10 books that will help you navigate politics

Now more than ever, it’s important to stay in the know about politics. But we’ll admit that some days, watching the news or scrolling through Twitter can result in one big frustrating, confusing headache.

We contact our elected officials to voice our opinions. We march and strike to show our solidarity. And we donate to worthy causes like Planned Parenthood and the hardworking ACLU. But even still, some days it doesn’t feel like enough.

There’s something else you can do: You can try to understand why and how we got here.

Want to learn more about politics, but aren’t sure where to start? Pick up one of these books. Most of these titles are intended to appeal to everyone, regardless of where you sit on the political spectrum. We recommend you approach them with an open mind and a willingness to learn more about people, history, and politics.

1. The Righteous Mind by Jonathan Haidt

Set your beliefs aside for a moment as psychologist Jonathan Haidt challenges conventional thinking about morality, politics, and religion. The Righteous Mind: Why Good People are Divided by Politics and Religion was first published in 2012, but Haidt’s analysis is especially relevant following the 2016 presidential election.

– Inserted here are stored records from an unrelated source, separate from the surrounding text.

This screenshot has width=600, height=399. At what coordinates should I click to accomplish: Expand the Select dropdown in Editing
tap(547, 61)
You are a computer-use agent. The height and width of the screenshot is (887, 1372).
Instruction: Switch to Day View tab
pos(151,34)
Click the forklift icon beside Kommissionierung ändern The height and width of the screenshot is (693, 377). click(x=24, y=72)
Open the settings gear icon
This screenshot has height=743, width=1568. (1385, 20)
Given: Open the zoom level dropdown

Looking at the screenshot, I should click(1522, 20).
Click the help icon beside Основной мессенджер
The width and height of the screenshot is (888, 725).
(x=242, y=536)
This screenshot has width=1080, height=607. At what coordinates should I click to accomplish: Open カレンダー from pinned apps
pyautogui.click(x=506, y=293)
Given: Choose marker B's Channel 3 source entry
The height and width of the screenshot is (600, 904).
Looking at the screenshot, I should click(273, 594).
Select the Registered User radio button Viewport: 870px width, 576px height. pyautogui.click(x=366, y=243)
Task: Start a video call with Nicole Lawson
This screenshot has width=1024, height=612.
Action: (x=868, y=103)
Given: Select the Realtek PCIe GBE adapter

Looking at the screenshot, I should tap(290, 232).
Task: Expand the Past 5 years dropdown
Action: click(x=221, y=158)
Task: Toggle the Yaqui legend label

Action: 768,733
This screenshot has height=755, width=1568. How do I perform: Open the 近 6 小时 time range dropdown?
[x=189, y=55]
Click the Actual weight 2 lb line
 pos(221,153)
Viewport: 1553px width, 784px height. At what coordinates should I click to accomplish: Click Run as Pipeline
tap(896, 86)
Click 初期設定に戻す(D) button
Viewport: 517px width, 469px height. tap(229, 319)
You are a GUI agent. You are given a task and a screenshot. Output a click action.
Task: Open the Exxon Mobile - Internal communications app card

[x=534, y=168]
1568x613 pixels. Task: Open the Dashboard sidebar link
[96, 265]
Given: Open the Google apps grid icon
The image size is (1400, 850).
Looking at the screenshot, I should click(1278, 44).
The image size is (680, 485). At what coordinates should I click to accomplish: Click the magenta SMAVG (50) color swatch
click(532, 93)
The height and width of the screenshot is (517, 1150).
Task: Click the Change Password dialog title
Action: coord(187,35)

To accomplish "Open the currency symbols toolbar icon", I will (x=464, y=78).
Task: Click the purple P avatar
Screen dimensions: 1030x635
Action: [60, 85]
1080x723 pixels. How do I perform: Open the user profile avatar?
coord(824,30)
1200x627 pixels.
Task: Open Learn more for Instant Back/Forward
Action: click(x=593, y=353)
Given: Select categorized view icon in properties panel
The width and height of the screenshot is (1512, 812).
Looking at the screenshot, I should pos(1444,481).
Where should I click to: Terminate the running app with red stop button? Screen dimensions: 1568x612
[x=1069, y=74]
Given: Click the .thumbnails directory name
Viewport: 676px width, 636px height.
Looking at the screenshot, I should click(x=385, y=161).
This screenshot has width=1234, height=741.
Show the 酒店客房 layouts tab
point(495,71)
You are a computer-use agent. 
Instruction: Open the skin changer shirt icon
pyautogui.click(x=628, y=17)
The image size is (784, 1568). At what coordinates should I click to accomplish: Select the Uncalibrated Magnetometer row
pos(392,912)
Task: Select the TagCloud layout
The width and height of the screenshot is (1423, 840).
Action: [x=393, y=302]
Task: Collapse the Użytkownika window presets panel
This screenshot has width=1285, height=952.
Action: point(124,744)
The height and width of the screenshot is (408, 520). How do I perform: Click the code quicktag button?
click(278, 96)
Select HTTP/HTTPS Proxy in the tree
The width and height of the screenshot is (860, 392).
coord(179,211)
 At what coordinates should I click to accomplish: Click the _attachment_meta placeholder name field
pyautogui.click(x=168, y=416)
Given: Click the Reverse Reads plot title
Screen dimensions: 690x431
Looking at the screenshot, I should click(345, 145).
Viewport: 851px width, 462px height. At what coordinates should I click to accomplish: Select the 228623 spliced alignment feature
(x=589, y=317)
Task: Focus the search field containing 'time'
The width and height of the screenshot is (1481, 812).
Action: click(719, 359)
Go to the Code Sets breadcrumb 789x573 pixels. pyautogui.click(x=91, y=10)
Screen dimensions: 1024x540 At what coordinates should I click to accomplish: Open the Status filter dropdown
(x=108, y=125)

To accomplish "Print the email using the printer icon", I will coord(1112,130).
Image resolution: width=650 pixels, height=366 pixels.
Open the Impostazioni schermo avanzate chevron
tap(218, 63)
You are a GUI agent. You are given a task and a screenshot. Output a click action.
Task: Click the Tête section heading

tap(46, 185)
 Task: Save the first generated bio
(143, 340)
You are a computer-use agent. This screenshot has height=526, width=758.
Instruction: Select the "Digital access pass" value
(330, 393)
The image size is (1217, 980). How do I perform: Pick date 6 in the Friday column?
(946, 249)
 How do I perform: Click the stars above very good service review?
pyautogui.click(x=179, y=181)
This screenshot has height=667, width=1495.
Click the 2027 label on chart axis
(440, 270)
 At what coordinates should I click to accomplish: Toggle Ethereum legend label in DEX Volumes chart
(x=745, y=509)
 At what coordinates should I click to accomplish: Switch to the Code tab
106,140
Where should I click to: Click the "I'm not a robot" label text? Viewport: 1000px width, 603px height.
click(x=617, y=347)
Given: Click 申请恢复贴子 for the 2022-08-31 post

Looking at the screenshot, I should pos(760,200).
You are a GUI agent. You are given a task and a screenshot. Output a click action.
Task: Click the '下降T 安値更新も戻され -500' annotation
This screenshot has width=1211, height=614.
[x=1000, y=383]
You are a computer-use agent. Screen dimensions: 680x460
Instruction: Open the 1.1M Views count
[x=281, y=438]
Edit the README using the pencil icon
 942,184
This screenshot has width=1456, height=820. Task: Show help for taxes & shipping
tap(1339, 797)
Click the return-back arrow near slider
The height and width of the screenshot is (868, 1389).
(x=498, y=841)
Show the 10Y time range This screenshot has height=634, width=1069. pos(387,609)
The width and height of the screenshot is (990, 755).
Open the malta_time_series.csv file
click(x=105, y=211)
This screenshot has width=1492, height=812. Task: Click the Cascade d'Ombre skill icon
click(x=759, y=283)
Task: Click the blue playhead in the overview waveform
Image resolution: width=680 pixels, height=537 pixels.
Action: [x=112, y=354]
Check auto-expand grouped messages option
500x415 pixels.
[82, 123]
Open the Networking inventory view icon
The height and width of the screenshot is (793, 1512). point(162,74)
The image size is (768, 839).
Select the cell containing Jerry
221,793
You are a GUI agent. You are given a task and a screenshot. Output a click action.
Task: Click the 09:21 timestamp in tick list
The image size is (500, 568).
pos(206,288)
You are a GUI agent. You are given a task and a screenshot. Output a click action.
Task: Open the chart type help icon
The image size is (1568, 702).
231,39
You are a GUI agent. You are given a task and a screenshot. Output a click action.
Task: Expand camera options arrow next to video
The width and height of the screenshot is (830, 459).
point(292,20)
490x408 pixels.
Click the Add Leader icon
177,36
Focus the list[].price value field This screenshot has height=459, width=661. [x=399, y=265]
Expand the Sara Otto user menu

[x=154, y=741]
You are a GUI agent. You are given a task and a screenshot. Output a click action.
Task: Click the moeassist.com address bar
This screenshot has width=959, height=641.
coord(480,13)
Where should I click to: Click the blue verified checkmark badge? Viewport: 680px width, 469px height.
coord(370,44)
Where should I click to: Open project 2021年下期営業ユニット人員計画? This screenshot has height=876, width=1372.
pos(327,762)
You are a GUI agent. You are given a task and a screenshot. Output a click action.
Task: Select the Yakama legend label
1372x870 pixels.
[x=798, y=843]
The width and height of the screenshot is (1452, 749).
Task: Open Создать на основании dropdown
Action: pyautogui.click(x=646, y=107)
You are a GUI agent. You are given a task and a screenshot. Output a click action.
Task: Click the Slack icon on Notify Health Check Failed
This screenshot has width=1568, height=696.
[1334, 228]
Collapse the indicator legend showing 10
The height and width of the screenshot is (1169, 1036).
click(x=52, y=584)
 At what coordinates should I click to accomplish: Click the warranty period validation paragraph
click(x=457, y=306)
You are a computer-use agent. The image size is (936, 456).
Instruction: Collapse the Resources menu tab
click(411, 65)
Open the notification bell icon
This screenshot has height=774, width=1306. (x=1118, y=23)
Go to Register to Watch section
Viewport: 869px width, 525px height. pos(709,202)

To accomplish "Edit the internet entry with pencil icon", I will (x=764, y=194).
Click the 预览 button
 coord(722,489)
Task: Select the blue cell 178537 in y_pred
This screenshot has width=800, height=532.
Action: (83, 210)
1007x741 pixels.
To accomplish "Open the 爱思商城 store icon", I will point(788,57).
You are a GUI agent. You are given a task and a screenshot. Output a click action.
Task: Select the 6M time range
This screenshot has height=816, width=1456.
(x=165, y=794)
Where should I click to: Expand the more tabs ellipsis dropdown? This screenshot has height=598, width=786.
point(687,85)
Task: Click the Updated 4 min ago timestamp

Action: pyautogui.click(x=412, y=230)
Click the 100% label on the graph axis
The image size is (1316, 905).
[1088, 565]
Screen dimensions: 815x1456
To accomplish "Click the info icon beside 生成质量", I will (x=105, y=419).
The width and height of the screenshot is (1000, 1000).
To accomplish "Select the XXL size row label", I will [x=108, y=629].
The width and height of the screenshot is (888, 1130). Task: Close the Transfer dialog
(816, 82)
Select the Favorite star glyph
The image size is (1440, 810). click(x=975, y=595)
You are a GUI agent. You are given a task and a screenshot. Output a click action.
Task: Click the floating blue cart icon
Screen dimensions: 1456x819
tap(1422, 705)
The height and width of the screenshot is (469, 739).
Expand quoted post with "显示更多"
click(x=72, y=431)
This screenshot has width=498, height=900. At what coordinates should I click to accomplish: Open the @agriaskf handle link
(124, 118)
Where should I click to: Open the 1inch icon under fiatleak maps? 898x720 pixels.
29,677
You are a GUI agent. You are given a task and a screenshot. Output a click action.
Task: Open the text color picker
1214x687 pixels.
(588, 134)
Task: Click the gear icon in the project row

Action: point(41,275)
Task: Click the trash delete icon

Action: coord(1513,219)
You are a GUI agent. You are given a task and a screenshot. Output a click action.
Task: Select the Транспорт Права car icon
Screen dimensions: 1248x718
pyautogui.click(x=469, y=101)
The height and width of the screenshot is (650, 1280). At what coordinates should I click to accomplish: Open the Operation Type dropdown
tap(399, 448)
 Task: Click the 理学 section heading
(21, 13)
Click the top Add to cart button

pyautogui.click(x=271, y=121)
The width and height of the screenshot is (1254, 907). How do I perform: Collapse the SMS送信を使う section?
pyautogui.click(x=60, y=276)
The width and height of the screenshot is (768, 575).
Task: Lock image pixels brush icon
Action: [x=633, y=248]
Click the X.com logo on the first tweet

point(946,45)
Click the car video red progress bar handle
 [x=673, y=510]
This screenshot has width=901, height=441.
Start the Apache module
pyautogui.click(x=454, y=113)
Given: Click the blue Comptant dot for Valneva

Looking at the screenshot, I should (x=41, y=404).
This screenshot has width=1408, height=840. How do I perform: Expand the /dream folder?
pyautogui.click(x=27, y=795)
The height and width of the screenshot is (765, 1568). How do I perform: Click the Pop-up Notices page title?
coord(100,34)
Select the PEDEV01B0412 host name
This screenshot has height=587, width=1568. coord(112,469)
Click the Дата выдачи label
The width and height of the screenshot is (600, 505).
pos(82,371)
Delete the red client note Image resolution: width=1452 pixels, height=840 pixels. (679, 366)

2. It’s Even Worse Than It Looks by Thomas E. Mann and Norman J. Ornstein

Mann and Ornstein are congressional scholars who pinpointed two big problems in U.S. Congress. One, that our political parties are seriously mismatched. And two, that both parties don’t always play by the same rules. It’s Even Worse Than It Looks: How the American Constitutional System Collided With the Politics of Extremism examines how our lawmakers abandoned the idea of compromise in favor of hyperpartisanship.

3. The Unwinding by George Packer

In The Unwinding: An Inner History of the New America, George Packer gets personal. He introduces readers to a wide variety of real Americans, telling the intimate stories of everyone from the son of a tobacco farmer to a Silicon Valley billionaire. In doing so (and without passing judgment), he paints a very real picture of everything that’s wrong with American society. Though dark at times, you can’t help but be inspired by the grittiness of their stories.

4. Because of Sex by Gillian Thomas

We would be remiss not to include a title about sexual discrimination in the workplace. Because of Sex: One Law, Ten Cases, and Fifty Years That Changed American Women’s Lives at Work is an informative, well-researched piece about Title VII of the 1964 Civil Rights Act. From suing for sexual harassment to fighting for maternity leave, Gillian Thomas profiles women who changed the workplace forever.

5. Sleeping Giant by Tamara Draut

The working class received a lot of attention during the 2016 presidential election, and many cite Hillary’s loss due to low popularity among the group. If you want to learn more about the working class’s struggles, how they got left behind, and how they’re fighting back, Sleeping Giant: How the New Working Class Will Transform America is a great introduction.

6. The Fractured Republic by Yuvaul Levin

Politicians and voters on both sides seem to be nostalgic for a “better” time. For liberals it’s the mid-twentieth century, when public programs boomed to solve social problems. And for conservatives, it’s the Reagan Era of deregulation and lower taxes. Yuvaul Levin argues that this nostalgia blinds our ability to see how America has really changed. In The Fractured Republic: Renewing America’s Social Contract in the Age of Individualism, he attempts to bring readers back to the present and modernize politics.

7. Hillbilly Elegy by J.D. Vance

J.D. Vance’s book is part memoir, part historical analysis, and part meditation on the loss of the American dream. Many tout Hillbilly Elegy: A Memoir of a Family and Culture in Crisis as the book that explains the rise of Trump’s popularity. When read with empathy, it offers valuable insight into the mind of Middle America.

8. What We Do Now edited by Dennis Johnson

It’s a question that many people asked after the 2016 presidential election: What do we do now? If you’re ever feeling lost or helpless, pick up What We Do Now: Standing Up for Your Values in Trump’s America. The collection of essays hit bookstores just a few days before Trump’s inauguration to offer hope, heart, and real strategies about what to do next.

9. Fantasyland by Kurt Andersen

At this point, the term “fake news” is old news. But how did we get here? In Fantasyland: How America Went Haywire: A 500-Year History, Kurt Andersen dissects our post-truth world. He argues that it stems from our instinct to believe in make-believe — yes, really.

10. Unbelievable by Katy Tur

Quick, describe the 2016 presidential election in one word. To borrow one that Trump repeated in every stump speech and on every network, it was pretty unbelievable. Which is exactly what Katy Tur titled her memoir about her experience on the road covering the election. The NBC News correspondent followed Trump across the country for a year and a half and faced endless criticism from the candidate. Does Unbelievable: My Front-Row Seat to the Craziest Campaign in American History lean to the left? Yes. But it also tells the truth — and highlights the facts — which is more important than ever right now.